Southeastern Section - 54th Annual Meeting (March 17–18, 2005)

Paper No. 4
Presentation Time: 9:00 AM

PALEOTOPOGRAPHIC CONTROL ON THE LOCATION OF TRANSGRESSIVE SYSTEMS TRACT PARASEQUENCES: MISSISSIPPIAN (CHESTERIAN) HARTSELLE FORMATION, NORTH-CENTRAL TENNESSEE


KINGTON IV, Joe D., Earth Sciences, Tennessee Technological University, Box 5062, Cookeville, TN 38505-0001 and STAPOR Jr, F.W., jdkington21@tntech.edu

A detailed study of eleven exposures of the Hartselle Formation, the contact with the underlying Monteagle Limestone, and the uppermost Monteagle was conducted over an approximately 150 Km2 area in northcentral Tennessee.
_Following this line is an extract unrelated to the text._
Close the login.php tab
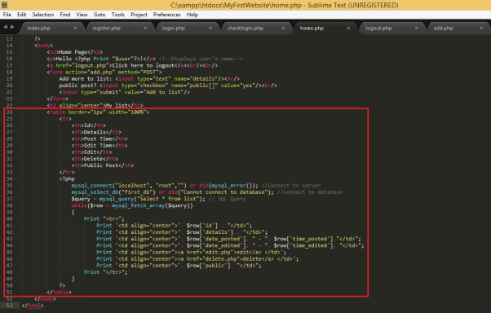 click(x=210, y=29)
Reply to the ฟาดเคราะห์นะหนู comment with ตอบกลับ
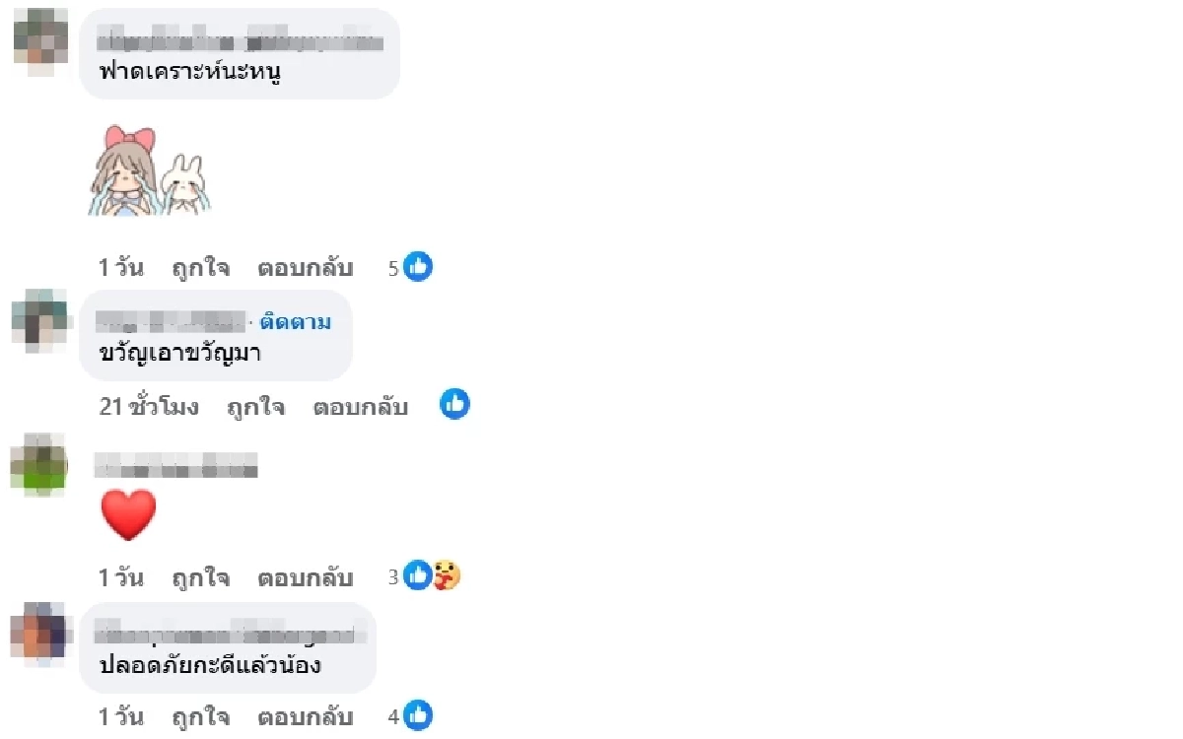Screen dimensions: 1183x739 click(x=306, y=268)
To document paleo-relief on the sequence boundary at the Hartselle/Monteagle contact—a major regional disconformity—sections were correlated using a locally traceable flooding surface within the uppermost Monteagle that places shelfal packstones on top of inter to supratidal shale and dolomicrites. A N/S trending scarp approximately 7 m high and no more than 2 Km wide divides the disconformable surface into a lower western and a higher eastern portion. The fluvial facies of the basal Hartselle parasequence directly overlies the Monteagle and can be shown to abut this scarp. This basal parasequence is restricted to the western portion of the study area. The second-oldest parasequence is not geographically restricted and blankets the entire study area. This is not the classic incised valley fill because the paleoshoreline as defined by the transition to deltaic facies occurs within 5 Km to the south, however, the disconformity developed on subaerially exposed Monteagle Limestone continues nearly 350 Km further south to the associated lowstand deposits in northern Alabama. Deltaic and shoreface parasequences within the Hartselle in the study area clearly show a transgressive stacking pattern, placing this unit within a transgressive systems tract.